───── MATERIAL TO PROCESS ─────
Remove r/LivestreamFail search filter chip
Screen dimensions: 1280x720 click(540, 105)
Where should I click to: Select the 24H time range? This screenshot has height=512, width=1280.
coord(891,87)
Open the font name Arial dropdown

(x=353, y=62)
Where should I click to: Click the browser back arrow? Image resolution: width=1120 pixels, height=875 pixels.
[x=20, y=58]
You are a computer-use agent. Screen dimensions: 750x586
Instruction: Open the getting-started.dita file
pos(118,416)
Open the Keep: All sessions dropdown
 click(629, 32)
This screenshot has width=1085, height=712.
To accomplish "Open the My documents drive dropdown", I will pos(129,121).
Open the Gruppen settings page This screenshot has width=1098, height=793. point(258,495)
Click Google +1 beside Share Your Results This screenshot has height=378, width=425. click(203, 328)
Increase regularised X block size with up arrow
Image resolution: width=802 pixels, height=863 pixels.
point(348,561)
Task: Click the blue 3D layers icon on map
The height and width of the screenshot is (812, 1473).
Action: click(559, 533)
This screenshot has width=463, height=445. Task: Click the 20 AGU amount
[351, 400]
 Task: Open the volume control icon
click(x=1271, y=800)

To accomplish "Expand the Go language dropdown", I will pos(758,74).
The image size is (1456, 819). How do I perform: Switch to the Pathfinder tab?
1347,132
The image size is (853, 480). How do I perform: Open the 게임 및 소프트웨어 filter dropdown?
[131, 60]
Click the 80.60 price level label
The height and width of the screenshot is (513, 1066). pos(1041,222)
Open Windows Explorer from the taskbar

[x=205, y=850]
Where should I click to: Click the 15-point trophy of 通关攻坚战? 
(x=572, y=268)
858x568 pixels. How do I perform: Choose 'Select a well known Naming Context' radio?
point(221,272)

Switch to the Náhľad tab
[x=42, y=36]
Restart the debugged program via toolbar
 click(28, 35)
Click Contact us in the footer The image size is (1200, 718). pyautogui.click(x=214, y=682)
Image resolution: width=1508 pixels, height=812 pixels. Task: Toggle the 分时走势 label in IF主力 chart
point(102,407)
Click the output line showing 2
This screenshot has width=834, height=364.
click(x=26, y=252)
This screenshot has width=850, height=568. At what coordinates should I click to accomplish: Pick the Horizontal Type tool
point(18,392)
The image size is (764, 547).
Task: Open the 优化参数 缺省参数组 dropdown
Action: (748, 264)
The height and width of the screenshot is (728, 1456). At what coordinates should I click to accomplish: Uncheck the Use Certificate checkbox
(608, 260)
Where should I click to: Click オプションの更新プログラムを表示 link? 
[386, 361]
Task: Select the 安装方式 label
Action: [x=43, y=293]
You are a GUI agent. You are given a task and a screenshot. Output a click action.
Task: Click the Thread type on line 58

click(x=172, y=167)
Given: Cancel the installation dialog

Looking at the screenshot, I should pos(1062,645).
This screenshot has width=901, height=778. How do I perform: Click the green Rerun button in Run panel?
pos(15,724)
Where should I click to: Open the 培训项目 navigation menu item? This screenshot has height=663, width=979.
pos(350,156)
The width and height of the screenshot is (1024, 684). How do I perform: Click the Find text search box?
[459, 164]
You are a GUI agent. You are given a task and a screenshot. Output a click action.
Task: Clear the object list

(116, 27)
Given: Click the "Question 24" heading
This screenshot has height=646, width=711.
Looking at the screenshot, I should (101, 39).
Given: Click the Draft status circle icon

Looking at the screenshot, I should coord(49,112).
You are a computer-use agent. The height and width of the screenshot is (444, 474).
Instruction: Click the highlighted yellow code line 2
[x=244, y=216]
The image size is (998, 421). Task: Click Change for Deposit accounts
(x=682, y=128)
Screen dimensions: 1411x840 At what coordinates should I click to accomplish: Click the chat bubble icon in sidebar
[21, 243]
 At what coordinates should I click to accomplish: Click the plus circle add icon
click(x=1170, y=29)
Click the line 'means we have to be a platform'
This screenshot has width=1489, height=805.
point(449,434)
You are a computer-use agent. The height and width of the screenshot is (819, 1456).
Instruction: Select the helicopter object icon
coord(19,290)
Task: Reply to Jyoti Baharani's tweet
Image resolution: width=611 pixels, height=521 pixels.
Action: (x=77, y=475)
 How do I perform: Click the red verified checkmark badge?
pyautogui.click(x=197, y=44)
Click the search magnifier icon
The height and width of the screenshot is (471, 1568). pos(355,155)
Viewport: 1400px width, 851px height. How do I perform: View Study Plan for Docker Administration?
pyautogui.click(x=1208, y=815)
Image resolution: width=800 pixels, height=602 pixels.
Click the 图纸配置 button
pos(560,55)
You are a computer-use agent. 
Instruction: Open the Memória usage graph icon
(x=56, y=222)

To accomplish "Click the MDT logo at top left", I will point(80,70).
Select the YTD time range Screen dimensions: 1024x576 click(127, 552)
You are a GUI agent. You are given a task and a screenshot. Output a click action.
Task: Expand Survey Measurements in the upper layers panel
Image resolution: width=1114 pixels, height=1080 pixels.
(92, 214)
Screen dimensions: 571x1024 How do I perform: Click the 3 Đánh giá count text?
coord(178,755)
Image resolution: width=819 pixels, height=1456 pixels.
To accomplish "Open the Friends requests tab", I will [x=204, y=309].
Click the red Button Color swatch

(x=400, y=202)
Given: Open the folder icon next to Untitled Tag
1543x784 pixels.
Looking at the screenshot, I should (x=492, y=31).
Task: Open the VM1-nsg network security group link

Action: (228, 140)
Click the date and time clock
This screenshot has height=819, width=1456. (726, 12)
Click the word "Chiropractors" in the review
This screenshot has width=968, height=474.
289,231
─────
THE EXERCISE:
Reproduce the lines starting with the line that contains "You are a computer-use agent. Screen" and continuing through the line that contains "Open the Gruppen", both included, with no changes.

EXERCISE ANSWER:
You are a computer-use agent. Screen dimensions: 750x586
Instruction: Open the getting-started.dita file
pos(118,416)
Open the Keep: All sessions dropdown
 click(629, 32)
This screenshot has width=1085, height=712.
To accomplish "Open the My documents drive dropdown", I will pos(129,121).
Open the Gruppen settings page This screenshot has width=1098, height=793. point(258,495)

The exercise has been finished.